Excerpt to read:
• • •

# Kennel services dedicated to LE community?



## Cameron County K9 (Mar 29, 2016)

Morning, I have 17 years with the DHS and recently relocated to South Texas. We ran into issues finding a good kennel for our male DDR. Wife and I are in the process of starting our own kennel. We have our LLC, bought a couple acres next to our home and we will start boarding in the near future to the general public. We recently toured the local kennel that houses (contract), the local Feds K9s. We almost lost our lunch after viewing the facility. Our end game is to provide a service to the Local State, County and possibly Federal LE community that we have not seen. We want to strictly board working K9s. After that wake up call, my wife and I decided that we can do much better and plan to offer this service. My question is, do you Officers have trouble finding a trusted professional kenneling service? I understand that lots of K9s live with the handlers, but some do not and some agencies contract out. Everyone goes on vacation, training, has in house kennel issues etc. I'm about 6 miles from the Mexican border and every PD in my area, Sherriffs Dept, and CBP, BP has a ton of K9s. We would also like to provide an area for Handlers to conduct nose work and bite work. Your thoughts would be greatly appreciated. I'm located in Cameron County, outside of Harlingen TX.

Tks Billy


----------



## RZZNSTR (Jan 24, 2015)

Greetings!
I am no longer a working Handler but when I had my patrol dog it was always an issue with where to kennel him when we were away. We ended up bringing someone into the house that I trusted with him. Additionally, when I was a Handler for the Feds we kenneled our dogs in a private kennel that the agency contracted with. So with him I never had an issue with that. 

I think you may be on to a niche market here. If you keep it to only current LEO working dogs you may have a very narrow window of clientele, which could be good and bad.

If you could get the contract with CBP along with providing boarding of for LEO K9s it could keep you in the black, providing you want that much work!

If there was someone in my area that provided an LEO "based" kennel I'd probably use them for my GSD.

Good luck with the new business!


----------



## Slamdunc (Dec 6, 2007)

I don't see why you would limit your business to LE K-9's. If I was in your shoes, I'd open the business up to the general public, the bulk of the boarding market. I would also have some kennels set aside for LE dogs that need to be boarded. Unless, you feel the demand will be so large that you wouldn't be able to house or accommodate a pet clientele.

• • •

Given task:
Print the passage of the kennel thread starting at "## RZZNSTR (Jan" and ending at "for my GSD.".

Collected data
• • •

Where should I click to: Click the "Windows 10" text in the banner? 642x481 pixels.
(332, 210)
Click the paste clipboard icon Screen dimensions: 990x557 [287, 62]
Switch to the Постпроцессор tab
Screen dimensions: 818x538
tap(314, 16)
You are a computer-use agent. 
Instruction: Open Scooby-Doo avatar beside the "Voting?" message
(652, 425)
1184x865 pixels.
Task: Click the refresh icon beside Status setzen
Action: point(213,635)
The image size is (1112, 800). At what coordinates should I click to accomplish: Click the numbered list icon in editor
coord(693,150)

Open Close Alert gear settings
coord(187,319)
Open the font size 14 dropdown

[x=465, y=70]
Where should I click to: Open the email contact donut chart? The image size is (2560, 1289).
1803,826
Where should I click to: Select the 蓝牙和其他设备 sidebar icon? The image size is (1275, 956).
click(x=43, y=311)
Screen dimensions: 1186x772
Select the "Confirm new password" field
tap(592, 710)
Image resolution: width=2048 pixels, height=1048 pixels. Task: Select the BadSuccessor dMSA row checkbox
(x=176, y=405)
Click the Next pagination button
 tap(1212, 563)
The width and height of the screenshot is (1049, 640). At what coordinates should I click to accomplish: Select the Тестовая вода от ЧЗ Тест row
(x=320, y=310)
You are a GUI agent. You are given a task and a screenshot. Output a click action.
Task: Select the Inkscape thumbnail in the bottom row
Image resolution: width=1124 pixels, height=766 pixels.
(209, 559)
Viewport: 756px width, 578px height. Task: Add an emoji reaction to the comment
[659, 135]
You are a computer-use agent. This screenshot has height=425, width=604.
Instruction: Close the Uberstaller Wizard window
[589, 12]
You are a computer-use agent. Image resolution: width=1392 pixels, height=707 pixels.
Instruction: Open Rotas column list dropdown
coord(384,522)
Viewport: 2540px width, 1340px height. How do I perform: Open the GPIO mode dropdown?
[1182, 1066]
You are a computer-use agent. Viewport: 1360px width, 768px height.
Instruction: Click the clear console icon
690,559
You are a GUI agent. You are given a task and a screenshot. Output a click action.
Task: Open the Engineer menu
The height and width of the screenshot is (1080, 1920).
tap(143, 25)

• • •

Response:
## RZZNSTR (Jan 24, 2015)

Greetings!
I am no longer a working Handler but when I had my patrol dog it was always an issue with where to kennel him when we were away. We ended up bringing someone into the house that I trusted with him. Additionally, when I was a Handler for the Feds we kenneled our dogs in a private kennel that the agency contracted with. So with him I never had an issue with that. 

I think you may be on to a niche market here. If you keep it to only current LEO working dogs you may have a very narrow window of clientele, which could be good and bad.

If you could get the contract with CBP along with providing boarding of for LEO K9s it could keep you in the black, providing you want that much work!

If there was someone in my area that provided an LEO "based" kennel I'd probably use them for my GSD.